+++ Data for this task +++

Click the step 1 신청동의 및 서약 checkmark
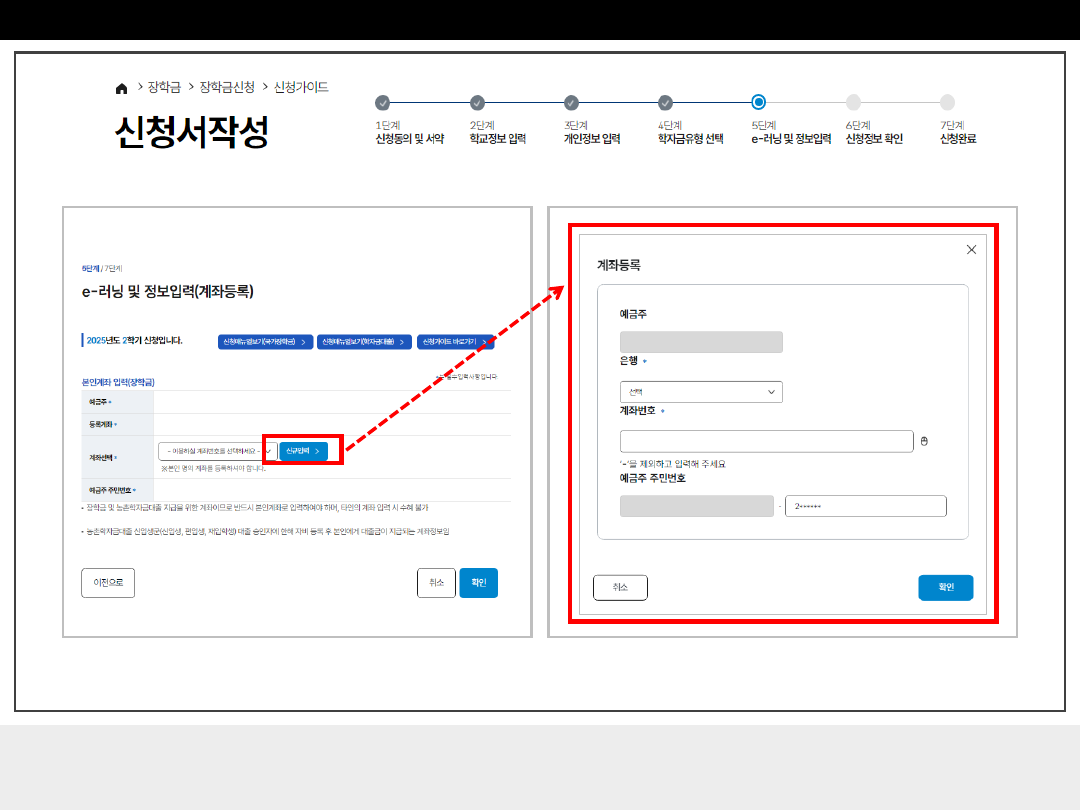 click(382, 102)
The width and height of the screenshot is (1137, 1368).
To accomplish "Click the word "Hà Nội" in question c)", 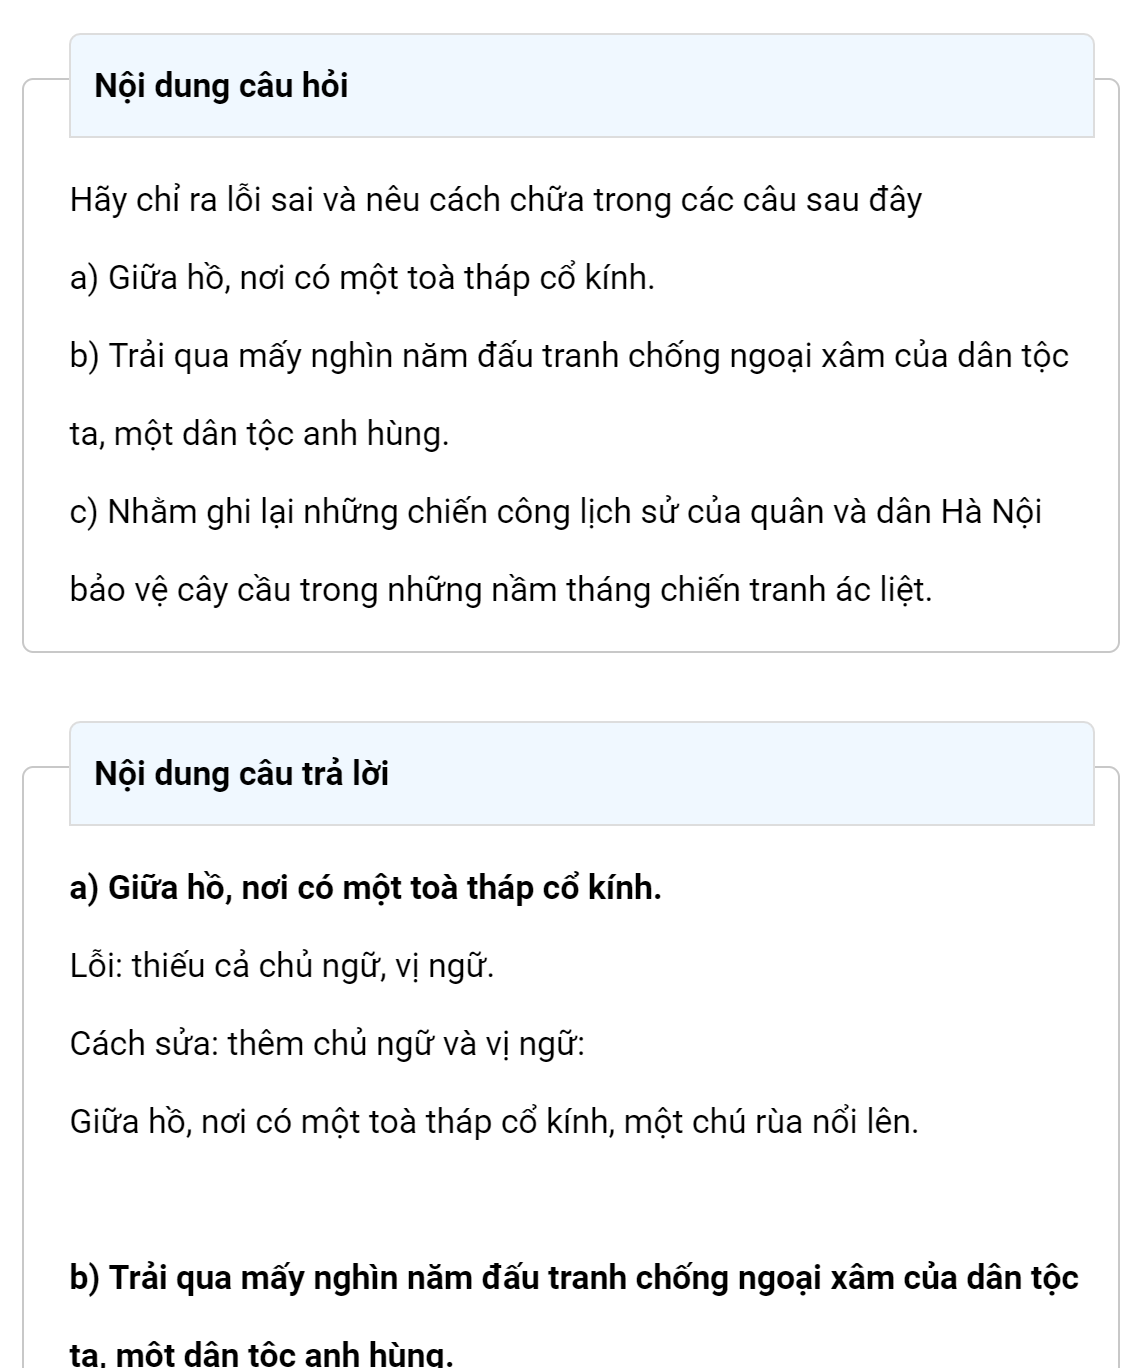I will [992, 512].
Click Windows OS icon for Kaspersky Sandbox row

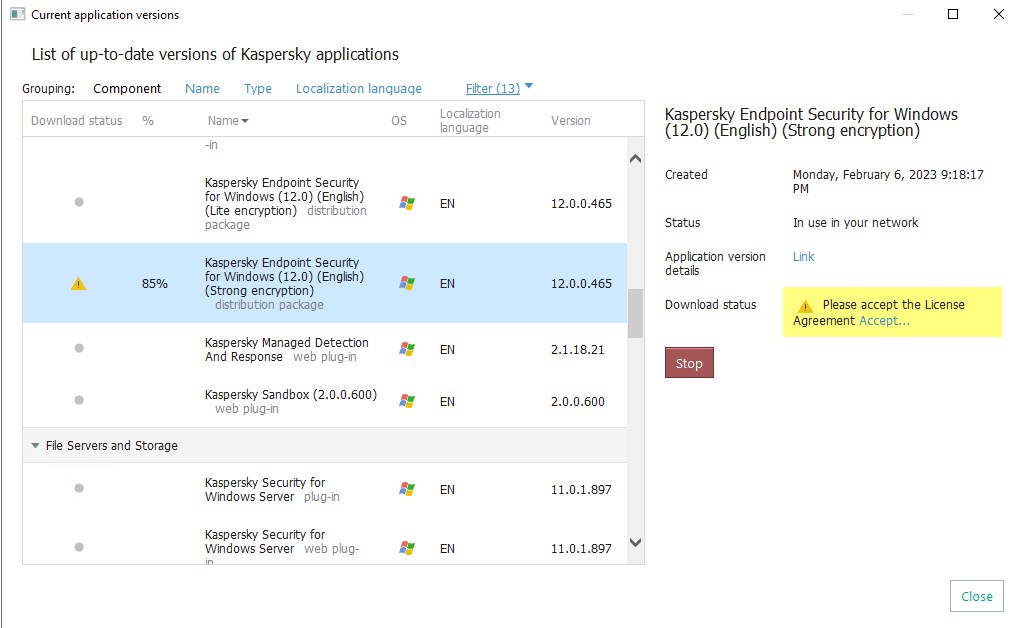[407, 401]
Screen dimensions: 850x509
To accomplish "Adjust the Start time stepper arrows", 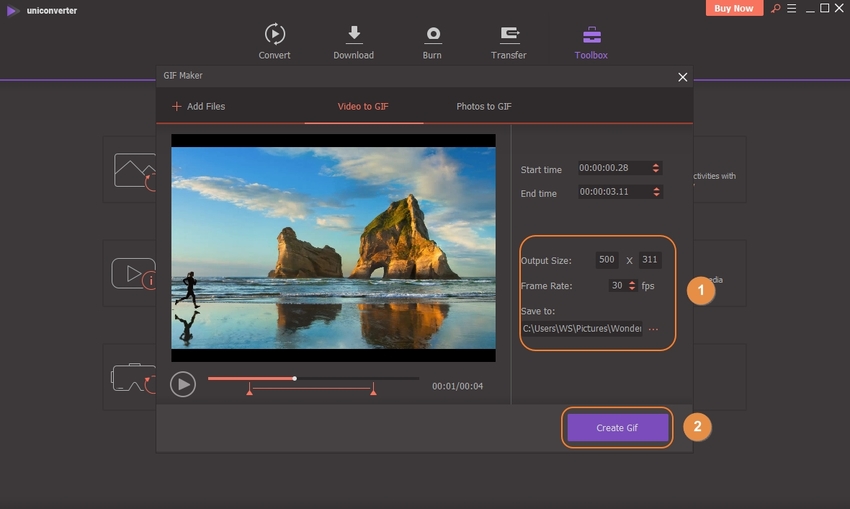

+++

Try it:
Every line from the one bearing "Screen dimensions: 850x509" through the end of the data above must be output exactly, and no picture may appear.

Response to the exercise:
Screen dimensions: 850x509
To accomplish "Adjust the Start time stepper arrows", 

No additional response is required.